Enfin, vingt et une centrales nucléaires sont en construction et deux tiers des centrales qui sortiront de terre d’ici à 2020 seront chinoises. Mieux encore, et à ce moment-là David Sandalow ne le sait pas encore, la Chine vient d’annoncer (5 janvier 2011) avoir réussi avec succès ses premiers pas dans les réacteurs nucléaires de la génération IV, qui permettront théoriquement de brûler la quasi-totalité des déchets radioactifs et de réduire la consommation d’uranium.
Bien sûr, la Chine est encore très largement dépendante du charbon mais, ici également, elle progresse. Si elle construit de nouvelles centrales, elle ferme à tour de bras les plus anciennes datant de l’ère soviétique. En moyenne déjà, les performances environnementales des usines chinoises seraient meilleures que celles des… Etats-Unis, explique David Sandalow.

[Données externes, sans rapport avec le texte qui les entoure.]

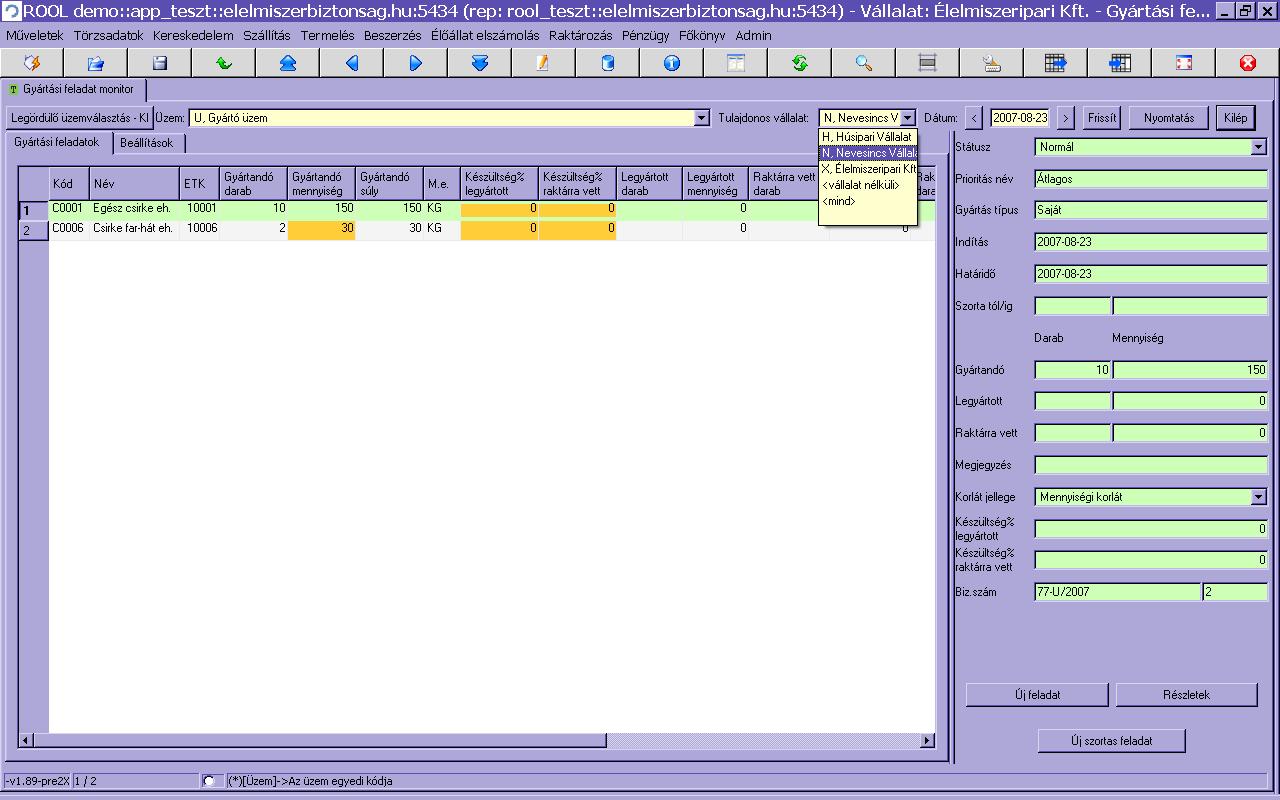Click the Save floppy disk toolbar icon
1280x800 pixels.
tap(159, 63)
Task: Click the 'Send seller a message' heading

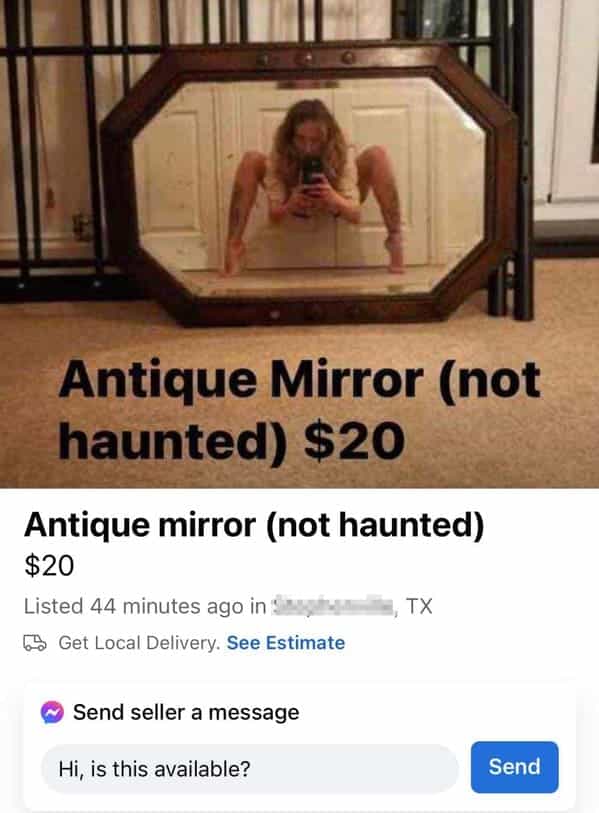Action: coord(186,712)
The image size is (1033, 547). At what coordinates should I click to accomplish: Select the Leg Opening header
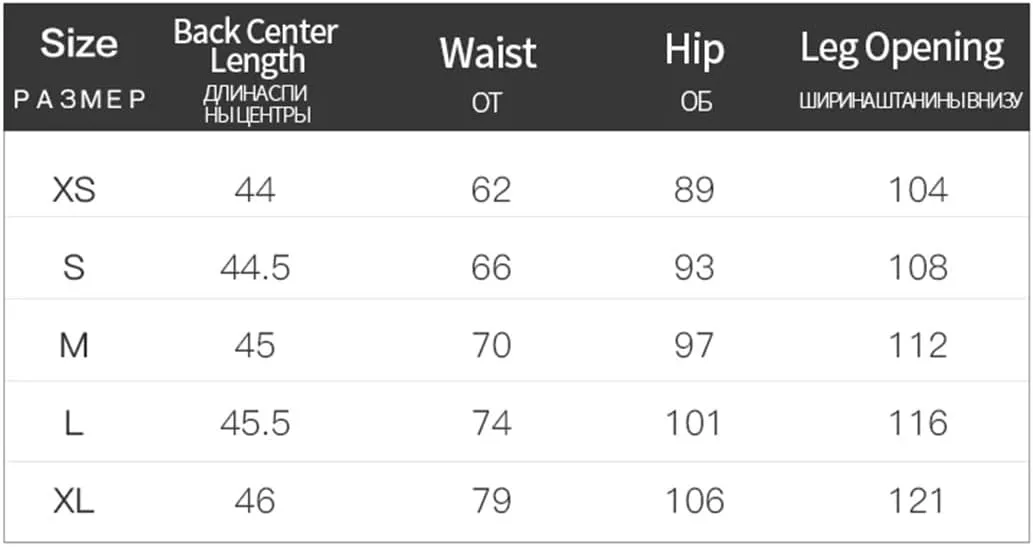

Et surtout, si les projets de captation et de séquestration du CO2 se sont ensablés aux Etats-Unis, faute d’appuis financiers, plusieurs installations chinoises sont entrées dans une phase de production… et prêtes à être exportées !
Ce dont témoigne David Sandalow s’est produit en quelques années, en cinq à peine. La Chine, comme plusieurs Etats européens, encourage le rachat du courant produit par les énergies propres. Le gouvernement a certes mis en place une politique industrielle qui violerait sur bien des aspects les règles de l’OMC ; mais, reste un fait : quand l’Europe ou les Etats-Unis investissent 1 dollar dans la recherche énergétique, la Chine en met 3.
Le résultat est spectaculaire : des dix plus grands employeurs mondiaux cotés en bourse et actifs uniquement dans les énergies vertes, six sont chinois.
Dans un rapport fouillé , l’ITIF américain (Information Technology and Innovation Foundation), estime que si le gap d’investissements subsiste entre les Etats-Unis et la Chine, il est probable que les premiers importeront bientôt la quasi-totalité de leurs équipements en matière d’énergie et d’environnement. La même fondation signale au passage que les investisseurs dans le capital-risque quittent peu à peu les Etats-Unis et l’Europe, pour se rapprocher du marché asiatique.
Pour les experts américains, le pays où le pétrole est roi n’a pas tort de se plaindre des entorses et manœuvres déloyales de la Chine, qui a su protéger son marché intérieur et bâtir des usines tournées vers l’exportation. Mais le diagnostic ne fait que déceler les symptômes d’un mal plus profond, plus grave et même très inquiétant.
Dans une conférence récente , le ministre de l’énergie, Steven Chu, a martelé l’avertissement des académies scientifiques américaines : les Etats-Unis sont en train de perdre leur « leadership dans l’économie du savoir » et de manquer « la nouvelle révolution industrielle qui permettra d’assurer la prospérité future du pays ».
Le Prix Nobel Steven Chu, dont le père chinois a immigré aux Etats-Unis en 1943 pour poursuivre ses études, n’est pas un défaitiste ou un protectionniste. Il est convaincu que la Chine et les Etats-Unis ont tout intérêt à collaborer pour assainir la planète. Les deux marchés sont gigantesques.
D’ici à 2020, la Chine investira dans l’infrastructure l’équivalent de tout ce qui existe aux Etats-Unis. Mais faute d’un réel soutien du Congrès et du Sénat et d’une politique énergique trop longtemps négligée, dominée par le cartel des énergies fossiles, les Etats-Unis risquent d’être dépassés et de rater définitivement le train chinois. Le déclin ou l’envol d’un empire passe par la maîtrise de l’énergie… propre.